Apparently, my daughter has a science teacher who isn’t the nicest to her. My daughter is very smart and has always loved school; she’s even got her future university picked out; she wishes to attend Harvard University. Well, this teacher is always on her, and on the last day of school, she told another student who happens to be my daughter’s best friend, told this young girl, ‘I don’t think Jocelyn is going to pass 7th grade.’

Umm, excuse me? I’m sorry not only is that rude, but very unprofessional! This isn’t the first time she’s said something snide to her either; it’s come to the point where my daughter broke down in tears last night saying she doesn’t want to go back to school.

So I’ve decided to remove her and switch to an online school till we move. I’m going to be calling the school board tomorrow to make a complaint. I don’t tolerate bullying from other children, and I sure won’t tolerate it from a grown adult.”

RELATED: A California Mom Was Reportedly Beaten Up by the Same Teens Who Were Bullying Her Daughter When She Went to Talk to the School Principal

my daughter's teacher is a bully: advice?

Community Answers

The following top answers have been selected by a moderator from hundreds of responses to the original question.

“Coming from a teacher and I’m a parent of a middle school girl, and I’m not excusing any behaviors. But, there are always two sides. My daughter has told me things her teachers say as well. I have to take some of them with a grain of salt. Have you talked to the teacher? Maybe email her and cc the principal on the email. The school board is not the correct way to go.”

“Coming from a teacher: There’s always two sides to every story.”

“Never trust third hand info and not from kids. Gotta verify before taking extreme measures like this.”

“Not saying it didn’t happen but I wouldn’t go to the school board before talking to that teacher and the principal at the same time. Maybe the friend lied or stretched the truth on what was says because she knows her friend doesn’t like the teacher. I would never go for someone’s job without at least getting their side of the story.”

“I have incorrectly overreacted to a teacher by only basing the situation on that of what one of my kids told me happened. As much as the mama bear in you wants to come out, I would acknowledge what your daughter is telling you but also talk to the teacher to make sure everyone is on the same page. It will save you any embarrassment and back-pedaling and maybe even improve your daughter and her teacher’s relationship. Most teachers applaud parents advocating for their child and taking an interest. That is excellent of you to be doing that.”

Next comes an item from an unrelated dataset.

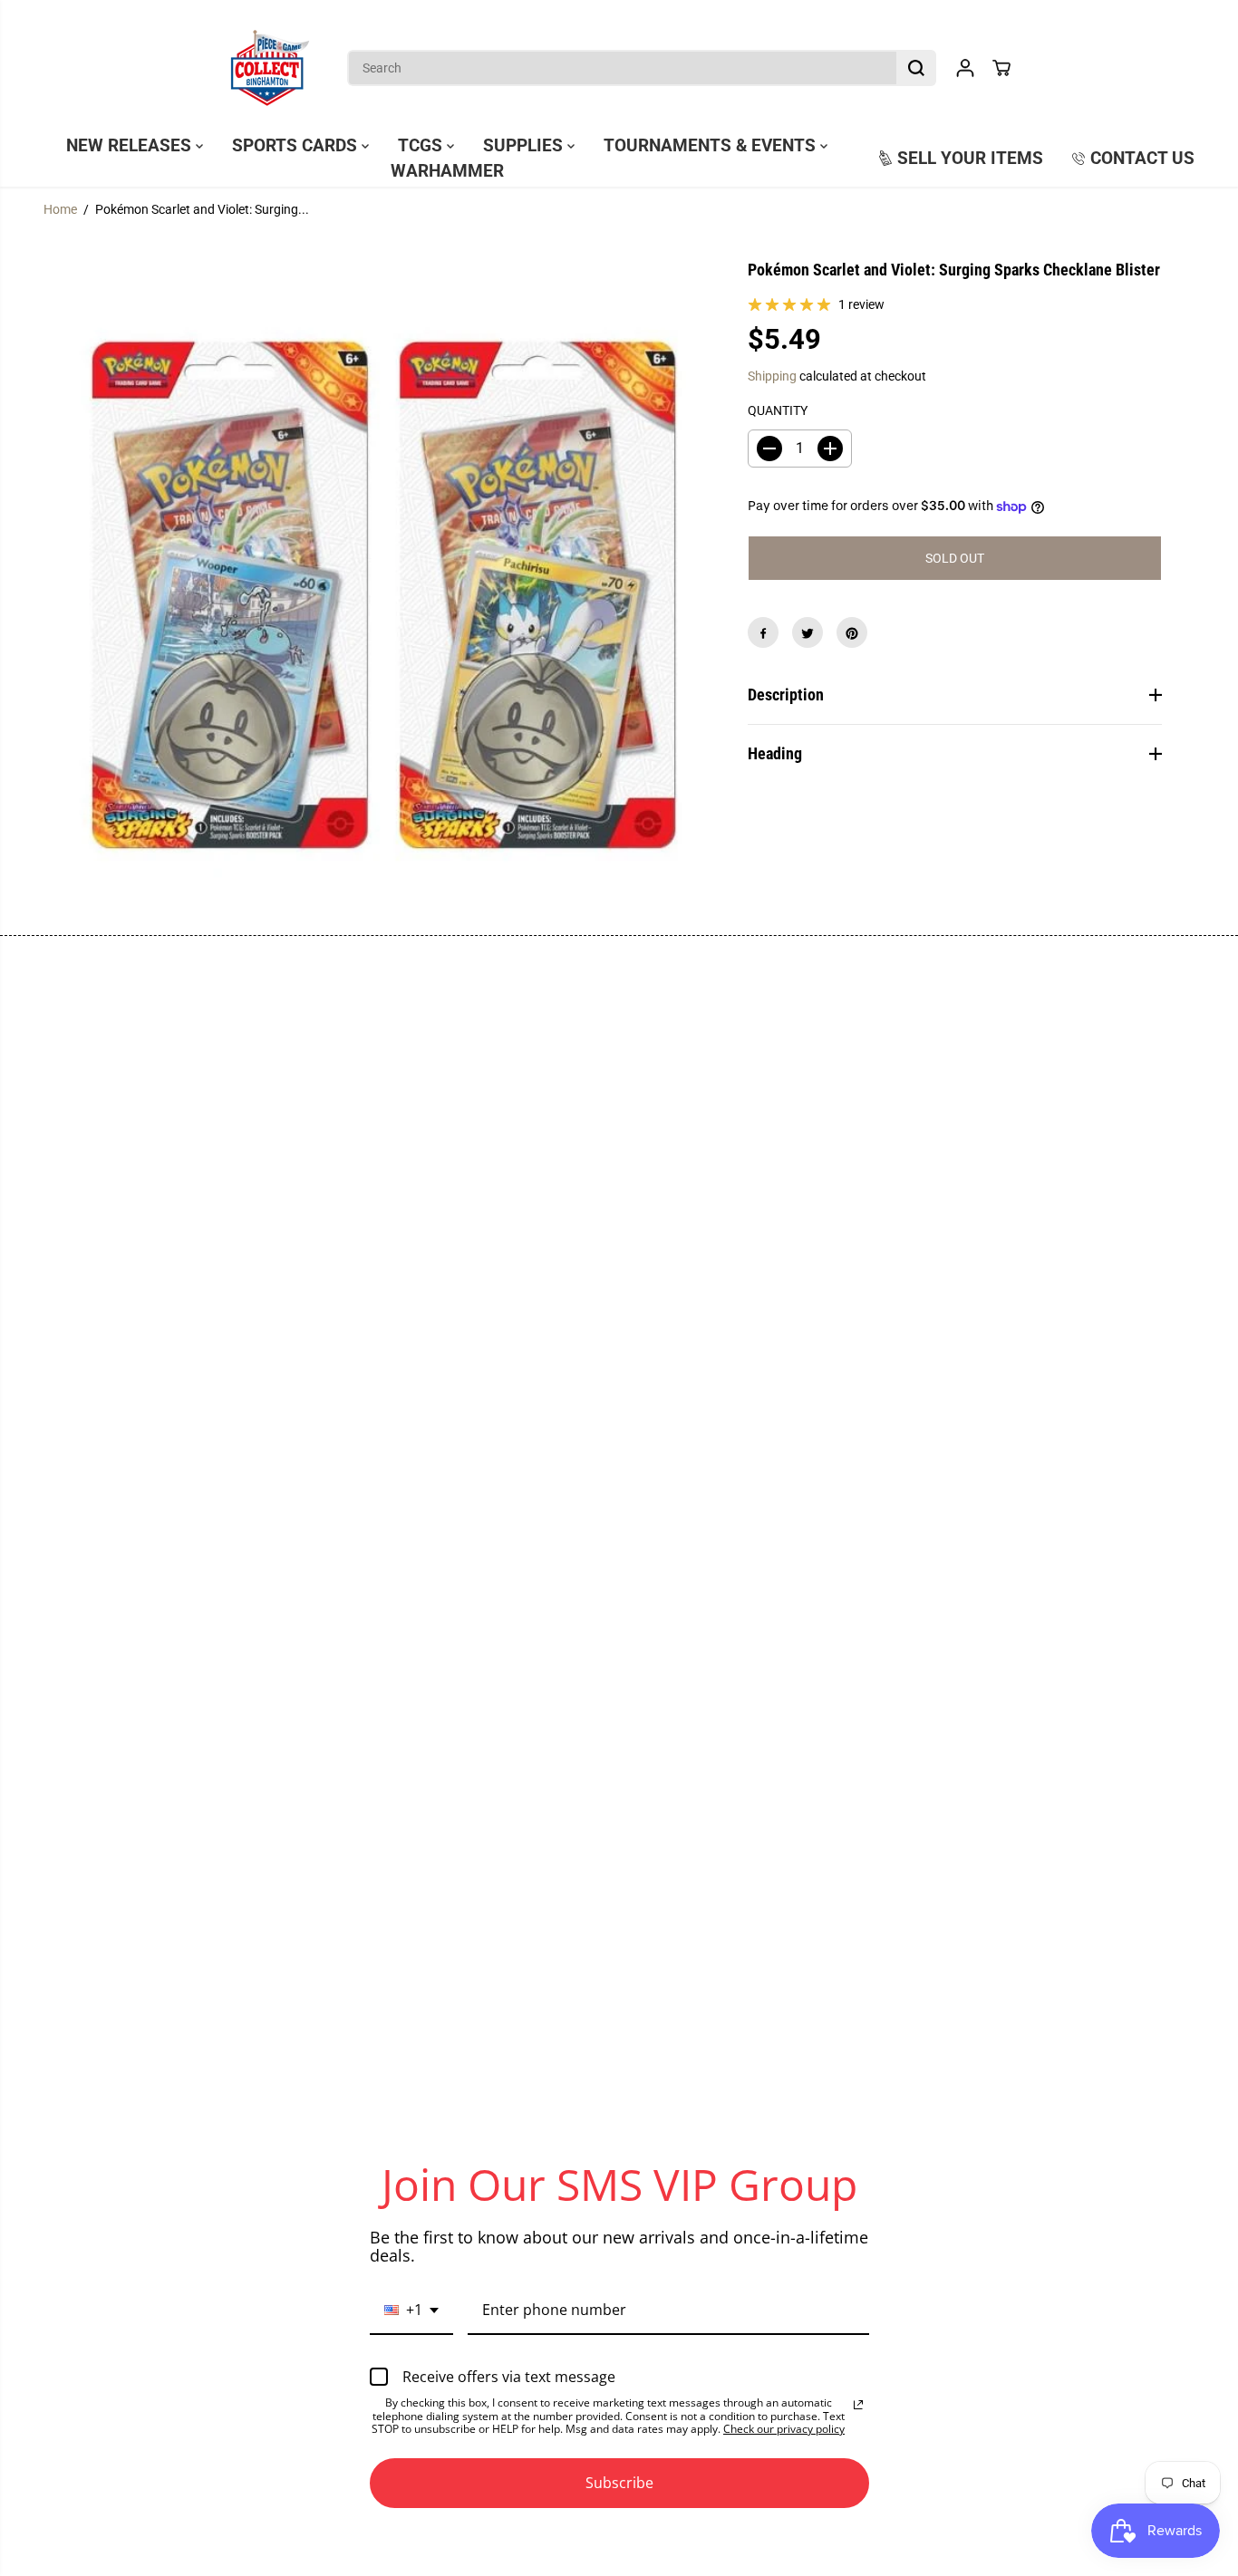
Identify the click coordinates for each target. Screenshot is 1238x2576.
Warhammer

“I was a victim of a teacher bullying me. She gave detention if my pencil lead broke. She would make me take tests while others played games. I tolerated it for a long time because i thought she is my teacher i should respect her. It finally became too much; I was failing math and couldn’t do anything to make this woman happy. I finally turned to my mom and she confronted the teacher and the principal and then went to school board. She lost her job and within a month i was passing math with a B.”

“Some years ago a female 2nd grade teacher told my granddaughter she was so stupid that even God couldn’t love her. Granddaughter ended up being almost a straight A student who went on to college.”

“When i was in 6th grade I had a teacher bully me too my mom got tired of me crying and went to the principle had a meeting with him and the teacher and chewed them the hell out said if it happened again she would take action. . . it never happened again. I had a great mom.”

“First and foremost. Go straight to the teacher. Confront them head on. If that does not help, go to the principal. And if nothing is done and it is still happening, then you go to the school board.”